Ariz Kader de makaleyi eleştirdi. “Yayınlandığı ortam ve durumla ilgili temel ayrıntıların ihmal edilmesi (görünüşe göre içeriğin çoğunu Türk belediye temsilcisi aracılığıyla alıyor) nedeniyle, bu Afrinilere herhangi bir Türk devletinden çok daha fazla zarar veriyor. propaganda parçası olabilir. ” Afrin’i yakından takip eden Meghan Bodette, NATO hükümetlerinin “New York Times’tan ücretsiz etnik temizlik izni” alıp almadığını sordu.
Bazı eleştirmenler, New York Times’ın İstanbul büro şefi Carlotta Gall’i seçti. Türkiye dünyanın en büyük gazeteci hapishanesidir ve eleştirmenler genellikle tweetler ve iktidar partisine yönelik herhangi bir eleştiri nedeniyle hapse atılır.
16 Şubat’ta Kayıp Afrin Kadınları dokümantasyon grubu, Afrin’de bir kadının kaçırıldığını söyledi. Onun adını sağladı. Times’ın Türkiye’nin üç yıllık işgali sırasında tacize uğrayan hiçbir kadına ulaşıp ulaşmadığı belli değildi.
Efrîn davasında uzman sıkıntısı yok.
American Enterprise Institute’tan Michael Rubin bu konu hakkında yazdı ve Harvard’da misafir akademisyen olan Amy Austin Holmes gibi uzmanlar, Ankara’nın aşırılık yanlılarına verdiği destek hakkında konuştu.

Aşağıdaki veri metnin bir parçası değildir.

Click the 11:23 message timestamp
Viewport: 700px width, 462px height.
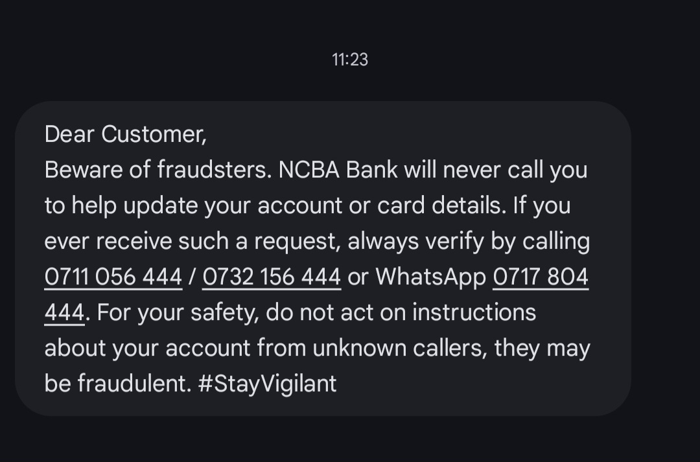tap(350, 60)
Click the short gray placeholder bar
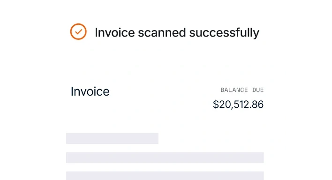The image size is (332, 180). pos(112,138)
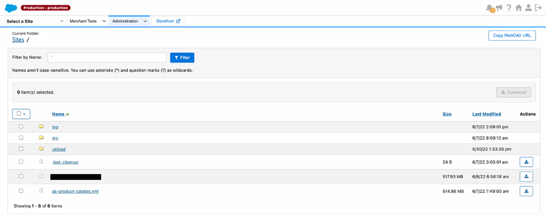Click the Copy WebDAV URL button
The height and width of the screenshot is (219, 546).
pyautogui.click(x=512, y=36)
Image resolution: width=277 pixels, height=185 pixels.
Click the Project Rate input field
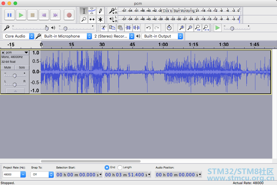tap(11, 174)
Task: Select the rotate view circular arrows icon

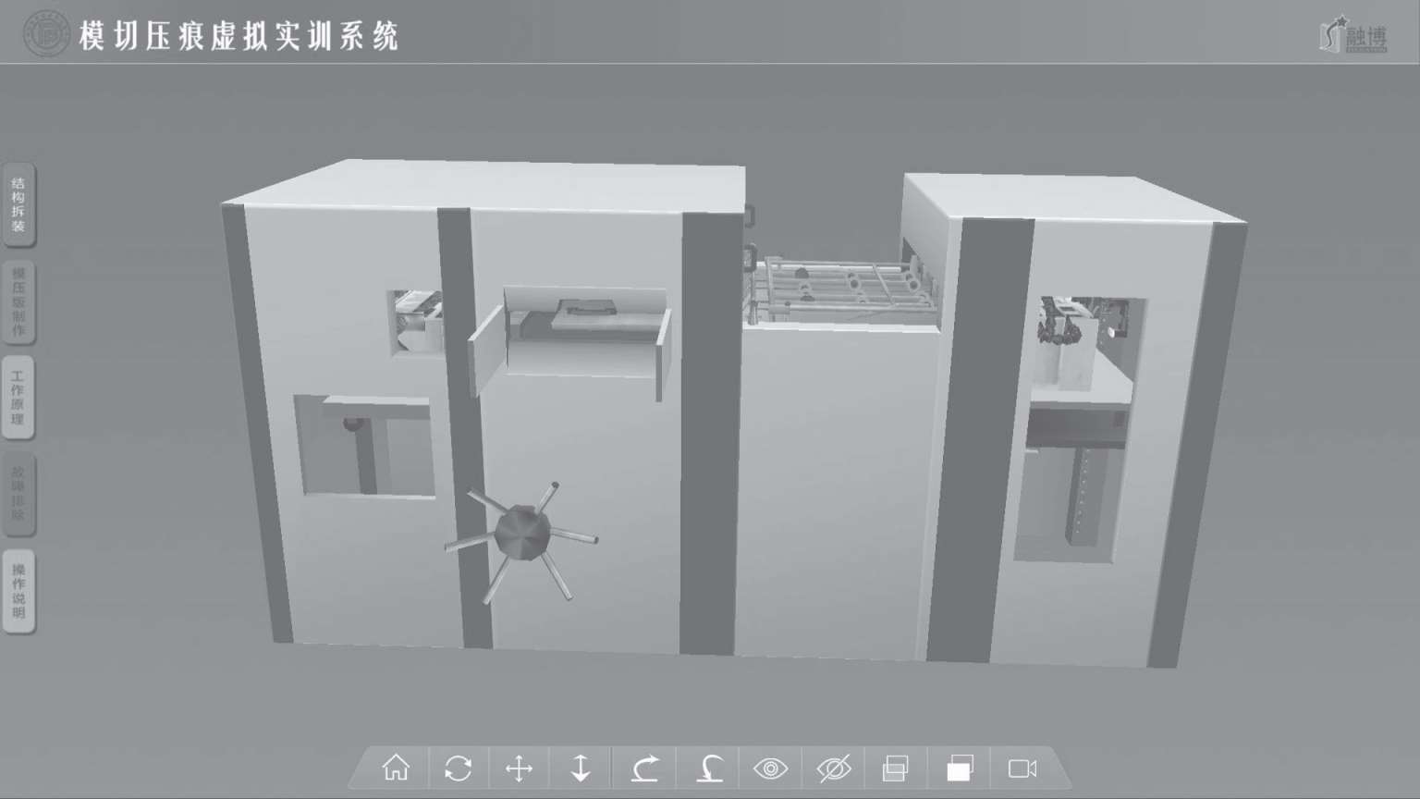Action: (x=458, y=768)
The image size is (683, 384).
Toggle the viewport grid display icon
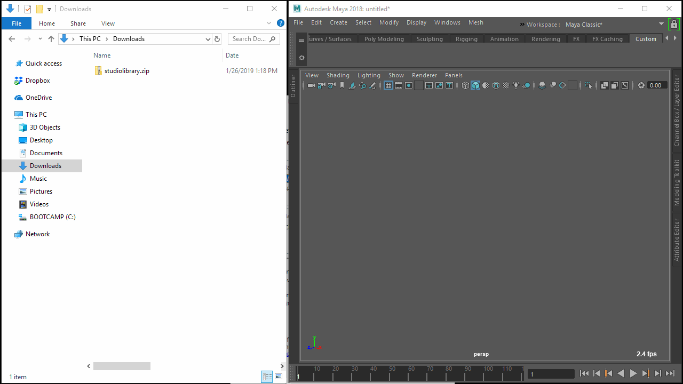(388, 85)

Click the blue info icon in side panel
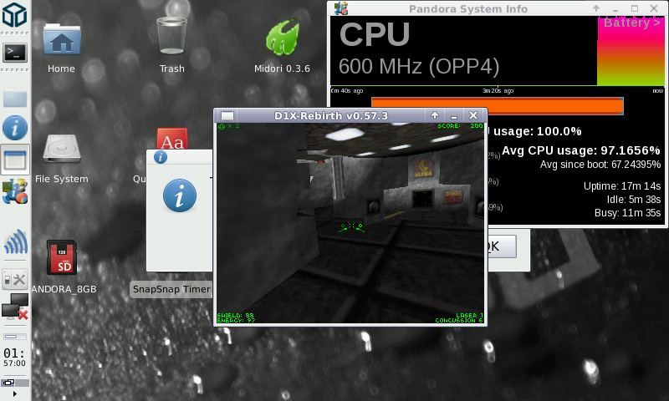pos(15,128)
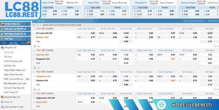Switch to the Sớm tab
219x110 pixels.
click(4, 43)
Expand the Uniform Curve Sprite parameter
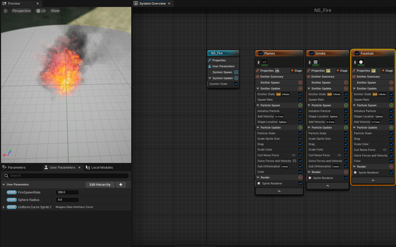396x247 pixels. pos(4,207)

Eski bir ABD büyükelçisi olan Alberto Fernandez de Afrin hakkında konuştu ve Orta Doğu Yayıncılığı başkanı iken oradaki çatışma hakkında bir röportaj yaptı. Times’ın, özellikle ihtilaf ve etnik temizlik vakalarında, çatışmanın her iki tarafına da sesin verileceği anlaşmazlıkları bildirmek için yönergelere sahip olup olmadığı belirsizdir.
Gazete, genellikle İsrail-Filistin çatışması veya Batı Şeria hakkında haber yaparken sadece İsrailli yetkililerin değil Filistinlilerin de seslerini duyuruyor. Türkiye ve Afrin’e gelince, görünen o ki hiçbir Kürt’e söz hakkı verilmiyor. Onlara sadece aşağılayıcı bir şekilde “ayrılıkçılar” deniyordu, öyle değillerdi. Efrîn’in yerli halkıdır.